Work item. Could you filter the records below and return each line that holds "magnifier"?

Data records
--

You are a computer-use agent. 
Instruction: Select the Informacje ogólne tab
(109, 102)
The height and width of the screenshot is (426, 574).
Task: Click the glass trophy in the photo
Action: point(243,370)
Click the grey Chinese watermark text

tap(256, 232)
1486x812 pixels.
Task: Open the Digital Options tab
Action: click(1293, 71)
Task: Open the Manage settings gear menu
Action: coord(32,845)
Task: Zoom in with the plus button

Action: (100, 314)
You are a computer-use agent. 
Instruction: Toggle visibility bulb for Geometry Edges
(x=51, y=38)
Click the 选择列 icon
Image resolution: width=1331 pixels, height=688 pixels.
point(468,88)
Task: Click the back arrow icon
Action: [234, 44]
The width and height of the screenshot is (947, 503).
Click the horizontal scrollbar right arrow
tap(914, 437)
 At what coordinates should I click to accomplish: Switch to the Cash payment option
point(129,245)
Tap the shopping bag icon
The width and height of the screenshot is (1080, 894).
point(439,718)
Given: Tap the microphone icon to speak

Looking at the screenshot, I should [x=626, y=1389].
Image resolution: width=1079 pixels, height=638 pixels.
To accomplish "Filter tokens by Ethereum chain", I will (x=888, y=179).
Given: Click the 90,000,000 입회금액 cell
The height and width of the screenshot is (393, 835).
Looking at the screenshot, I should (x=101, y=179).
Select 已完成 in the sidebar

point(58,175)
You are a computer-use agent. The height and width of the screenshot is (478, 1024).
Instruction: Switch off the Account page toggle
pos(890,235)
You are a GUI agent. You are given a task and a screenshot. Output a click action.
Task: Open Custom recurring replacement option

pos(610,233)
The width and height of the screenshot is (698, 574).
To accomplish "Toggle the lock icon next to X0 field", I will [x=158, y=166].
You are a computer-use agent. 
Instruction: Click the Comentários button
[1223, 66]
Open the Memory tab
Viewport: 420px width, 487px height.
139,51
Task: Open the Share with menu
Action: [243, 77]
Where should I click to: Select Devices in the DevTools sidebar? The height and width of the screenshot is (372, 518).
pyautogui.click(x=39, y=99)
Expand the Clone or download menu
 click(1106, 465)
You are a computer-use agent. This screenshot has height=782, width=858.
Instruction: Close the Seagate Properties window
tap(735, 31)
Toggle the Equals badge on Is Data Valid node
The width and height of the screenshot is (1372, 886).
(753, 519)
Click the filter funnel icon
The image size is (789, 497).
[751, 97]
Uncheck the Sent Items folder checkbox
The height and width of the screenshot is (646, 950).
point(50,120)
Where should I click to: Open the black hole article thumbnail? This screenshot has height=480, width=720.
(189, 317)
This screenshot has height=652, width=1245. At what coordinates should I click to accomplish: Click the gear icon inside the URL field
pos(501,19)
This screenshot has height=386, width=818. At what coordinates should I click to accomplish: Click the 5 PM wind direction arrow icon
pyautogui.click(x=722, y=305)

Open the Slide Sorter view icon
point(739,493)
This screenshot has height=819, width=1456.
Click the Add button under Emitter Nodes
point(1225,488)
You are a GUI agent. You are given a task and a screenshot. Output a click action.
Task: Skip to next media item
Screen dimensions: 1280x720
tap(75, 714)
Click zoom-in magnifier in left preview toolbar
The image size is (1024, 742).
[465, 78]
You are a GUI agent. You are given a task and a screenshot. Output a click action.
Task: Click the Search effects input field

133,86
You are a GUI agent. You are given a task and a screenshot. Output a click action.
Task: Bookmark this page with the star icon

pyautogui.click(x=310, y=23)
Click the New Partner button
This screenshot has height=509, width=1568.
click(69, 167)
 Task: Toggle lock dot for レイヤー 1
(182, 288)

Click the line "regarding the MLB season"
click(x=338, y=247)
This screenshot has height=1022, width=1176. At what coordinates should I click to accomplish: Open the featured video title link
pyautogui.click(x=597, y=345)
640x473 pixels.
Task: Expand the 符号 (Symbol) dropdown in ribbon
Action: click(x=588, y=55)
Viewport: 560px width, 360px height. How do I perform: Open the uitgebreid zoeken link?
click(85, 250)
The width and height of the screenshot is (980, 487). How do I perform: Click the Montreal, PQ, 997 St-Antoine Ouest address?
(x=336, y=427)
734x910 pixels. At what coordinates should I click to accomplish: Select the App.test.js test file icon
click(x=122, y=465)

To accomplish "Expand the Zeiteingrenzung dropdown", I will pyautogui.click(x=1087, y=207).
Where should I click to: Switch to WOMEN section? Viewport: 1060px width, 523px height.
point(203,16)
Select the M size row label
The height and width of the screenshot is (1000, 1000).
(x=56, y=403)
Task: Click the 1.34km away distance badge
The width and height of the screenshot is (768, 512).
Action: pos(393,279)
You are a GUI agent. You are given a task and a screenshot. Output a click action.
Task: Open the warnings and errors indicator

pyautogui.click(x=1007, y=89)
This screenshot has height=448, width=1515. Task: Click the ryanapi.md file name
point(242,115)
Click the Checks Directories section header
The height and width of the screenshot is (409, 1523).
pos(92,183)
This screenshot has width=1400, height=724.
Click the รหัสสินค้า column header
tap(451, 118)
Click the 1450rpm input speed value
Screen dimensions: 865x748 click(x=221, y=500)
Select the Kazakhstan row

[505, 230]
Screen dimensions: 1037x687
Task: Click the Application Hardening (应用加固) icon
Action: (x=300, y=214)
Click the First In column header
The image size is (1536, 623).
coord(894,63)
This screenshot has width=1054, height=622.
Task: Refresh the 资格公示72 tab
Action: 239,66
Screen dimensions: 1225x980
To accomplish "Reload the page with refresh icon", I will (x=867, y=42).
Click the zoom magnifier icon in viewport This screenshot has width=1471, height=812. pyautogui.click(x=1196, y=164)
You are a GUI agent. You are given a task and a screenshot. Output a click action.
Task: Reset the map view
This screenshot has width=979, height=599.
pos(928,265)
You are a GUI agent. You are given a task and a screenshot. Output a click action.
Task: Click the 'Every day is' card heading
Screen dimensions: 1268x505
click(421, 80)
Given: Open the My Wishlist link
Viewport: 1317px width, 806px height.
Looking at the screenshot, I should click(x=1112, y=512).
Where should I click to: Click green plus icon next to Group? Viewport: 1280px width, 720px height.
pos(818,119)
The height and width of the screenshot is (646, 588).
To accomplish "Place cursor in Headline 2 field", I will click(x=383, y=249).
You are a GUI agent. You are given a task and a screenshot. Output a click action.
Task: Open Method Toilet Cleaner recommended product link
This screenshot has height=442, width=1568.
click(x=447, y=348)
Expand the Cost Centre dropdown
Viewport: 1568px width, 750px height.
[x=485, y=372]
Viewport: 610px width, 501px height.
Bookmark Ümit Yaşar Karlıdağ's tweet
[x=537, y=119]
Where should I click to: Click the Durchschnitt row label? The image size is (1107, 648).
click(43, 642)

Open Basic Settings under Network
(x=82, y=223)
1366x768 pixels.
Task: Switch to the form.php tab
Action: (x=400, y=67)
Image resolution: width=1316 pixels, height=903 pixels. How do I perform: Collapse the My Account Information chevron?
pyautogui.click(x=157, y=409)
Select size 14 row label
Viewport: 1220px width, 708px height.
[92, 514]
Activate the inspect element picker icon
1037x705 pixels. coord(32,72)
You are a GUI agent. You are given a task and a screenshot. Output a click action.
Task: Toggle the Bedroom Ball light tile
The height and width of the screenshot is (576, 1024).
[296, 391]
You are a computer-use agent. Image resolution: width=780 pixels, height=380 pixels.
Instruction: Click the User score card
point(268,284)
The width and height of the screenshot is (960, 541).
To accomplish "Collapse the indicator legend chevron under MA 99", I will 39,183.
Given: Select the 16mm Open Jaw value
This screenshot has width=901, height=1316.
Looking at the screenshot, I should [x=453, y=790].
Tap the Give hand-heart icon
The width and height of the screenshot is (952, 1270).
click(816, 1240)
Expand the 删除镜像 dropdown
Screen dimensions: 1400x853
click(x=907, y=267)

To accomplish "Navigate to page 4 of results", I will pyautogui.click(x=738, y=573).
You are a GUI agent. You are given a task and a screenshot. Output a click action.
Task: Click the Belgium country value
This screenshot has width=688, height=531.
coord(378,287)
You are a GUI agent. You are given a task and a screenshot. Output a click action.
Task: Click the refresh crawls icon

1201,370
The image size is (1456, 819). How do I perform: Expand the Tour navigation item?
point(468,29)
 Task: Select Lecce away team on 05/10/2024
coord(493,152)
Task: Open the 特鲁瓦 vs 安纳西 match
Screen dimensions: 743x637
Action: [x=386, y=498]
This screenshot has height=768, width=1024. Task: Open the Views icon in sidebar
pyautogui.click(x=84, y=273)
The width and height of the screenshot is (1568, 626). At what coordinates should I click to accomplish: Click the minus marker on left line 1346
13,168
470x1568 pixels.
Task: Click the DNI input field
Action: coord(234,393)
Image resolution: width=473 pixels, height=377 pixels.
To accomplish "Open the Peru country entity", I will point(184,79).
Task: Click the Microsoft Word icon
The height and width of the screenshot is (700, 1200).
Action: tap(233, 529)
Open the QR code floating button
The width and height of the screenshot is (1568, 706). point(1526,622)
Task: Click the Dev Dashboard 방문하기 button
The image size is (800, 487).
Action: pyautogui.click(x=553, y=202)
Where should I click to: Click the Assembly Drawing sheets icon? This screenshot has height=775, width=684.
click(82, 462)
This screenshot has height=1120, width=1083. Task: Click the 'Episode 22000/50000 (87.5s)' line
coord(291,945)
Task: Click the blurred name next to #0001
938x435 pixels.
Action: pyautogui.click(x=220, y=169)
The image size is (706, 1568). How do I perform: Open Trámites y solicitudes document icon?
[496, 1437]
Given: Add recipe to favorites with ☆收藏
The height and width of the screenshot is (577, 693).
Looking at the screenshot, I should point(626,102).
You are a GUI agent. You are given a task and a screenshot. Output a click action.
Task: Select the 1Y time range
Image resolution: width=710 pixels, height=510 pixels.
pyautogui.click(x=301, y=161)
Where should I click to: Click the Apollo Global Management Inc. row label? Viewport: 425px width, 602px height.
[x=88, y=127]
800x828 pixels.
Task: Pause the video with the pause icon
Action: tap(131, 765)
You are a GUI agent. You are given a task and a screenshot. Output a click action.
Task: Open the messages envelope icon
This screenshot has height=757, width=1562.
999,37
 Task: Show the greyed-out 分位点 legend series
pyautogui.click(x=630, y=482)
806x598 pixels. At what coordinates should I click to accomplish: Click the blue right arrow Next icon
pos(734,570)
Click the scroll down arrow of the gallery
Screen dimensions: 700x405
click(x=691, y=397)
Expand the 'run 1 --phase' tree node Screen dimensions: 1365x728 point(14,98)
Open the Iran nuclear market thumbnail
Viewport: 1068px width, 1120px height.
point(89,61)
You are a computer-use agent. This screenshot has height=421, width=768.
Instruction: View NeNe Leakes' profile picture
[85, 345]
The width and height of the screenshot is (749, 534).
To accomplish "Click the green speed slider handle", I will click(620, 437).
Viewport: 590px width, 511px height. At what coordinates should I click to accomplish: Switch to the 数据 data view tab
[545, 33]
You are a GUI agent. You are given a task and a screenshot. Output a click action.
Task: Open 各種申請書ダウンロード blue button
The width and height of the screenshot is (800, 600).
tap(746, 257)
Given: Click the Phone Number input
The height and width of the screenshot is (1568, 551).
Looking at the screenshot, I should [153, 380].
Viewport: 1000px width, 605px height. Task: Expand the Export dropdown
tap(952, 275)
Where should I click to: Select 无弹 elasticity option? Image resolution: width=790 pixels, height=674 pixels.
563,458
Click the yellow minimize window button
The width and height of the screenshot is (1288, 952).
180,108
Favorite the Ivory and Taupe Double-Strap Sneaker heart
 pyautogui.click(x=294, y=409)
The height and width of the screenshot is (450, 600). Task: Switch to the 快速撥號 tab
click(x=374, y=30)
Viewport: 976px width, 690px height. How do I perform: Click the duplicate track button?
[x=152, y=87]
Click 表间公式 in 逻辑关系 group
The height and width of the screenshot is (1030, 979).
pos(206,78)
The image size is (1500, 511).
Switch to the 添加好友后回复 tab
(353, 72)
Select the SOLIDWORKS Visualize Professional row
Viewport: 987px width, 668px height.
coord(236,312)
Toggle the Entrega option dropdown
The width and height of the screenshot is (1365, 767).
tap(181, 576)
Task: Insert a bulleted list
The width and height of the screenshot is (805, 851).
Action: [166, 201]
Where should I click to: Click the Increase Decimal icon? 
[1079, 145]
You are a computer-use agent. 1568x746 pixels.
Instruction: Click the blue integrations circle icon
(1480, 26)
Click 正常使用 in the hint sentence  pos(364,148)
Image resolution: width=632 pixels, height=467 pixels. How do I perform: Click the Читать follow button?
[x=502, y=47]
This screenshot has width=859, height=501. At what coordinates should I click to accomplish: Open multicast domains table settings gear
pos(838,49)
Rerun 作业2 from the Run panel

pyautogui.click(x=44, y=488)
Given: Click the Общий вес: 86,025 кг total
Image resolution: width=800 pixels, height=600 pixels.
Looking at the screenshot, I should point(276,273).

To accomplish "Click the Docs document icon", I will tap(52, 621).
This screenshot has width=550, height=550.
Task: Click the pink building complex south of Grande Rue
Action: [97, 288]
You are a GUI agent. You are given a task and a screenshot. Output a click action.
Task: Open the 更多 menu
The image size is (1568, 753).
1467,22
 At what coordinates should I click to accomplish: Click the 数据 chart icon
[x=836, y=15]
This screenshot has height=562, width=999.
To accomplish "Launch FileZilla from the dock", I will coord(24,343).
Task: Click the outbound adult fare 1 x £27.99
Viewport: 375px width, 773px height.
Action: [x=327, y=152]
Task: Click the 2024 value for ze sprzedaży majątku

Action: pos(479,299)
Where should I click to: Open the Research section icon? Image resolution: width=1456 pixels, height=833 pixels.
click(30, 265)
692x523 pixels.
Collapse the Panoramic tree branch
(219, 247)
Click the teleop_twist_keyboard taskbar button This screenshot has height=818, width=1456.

--

Result of this task.
Click zoom-in magnifier in left preview toolbar
Click the zoom magnifier icon in viewport This screenshot has width=1471, height=812. pyautogui.click(x=1196, y=164)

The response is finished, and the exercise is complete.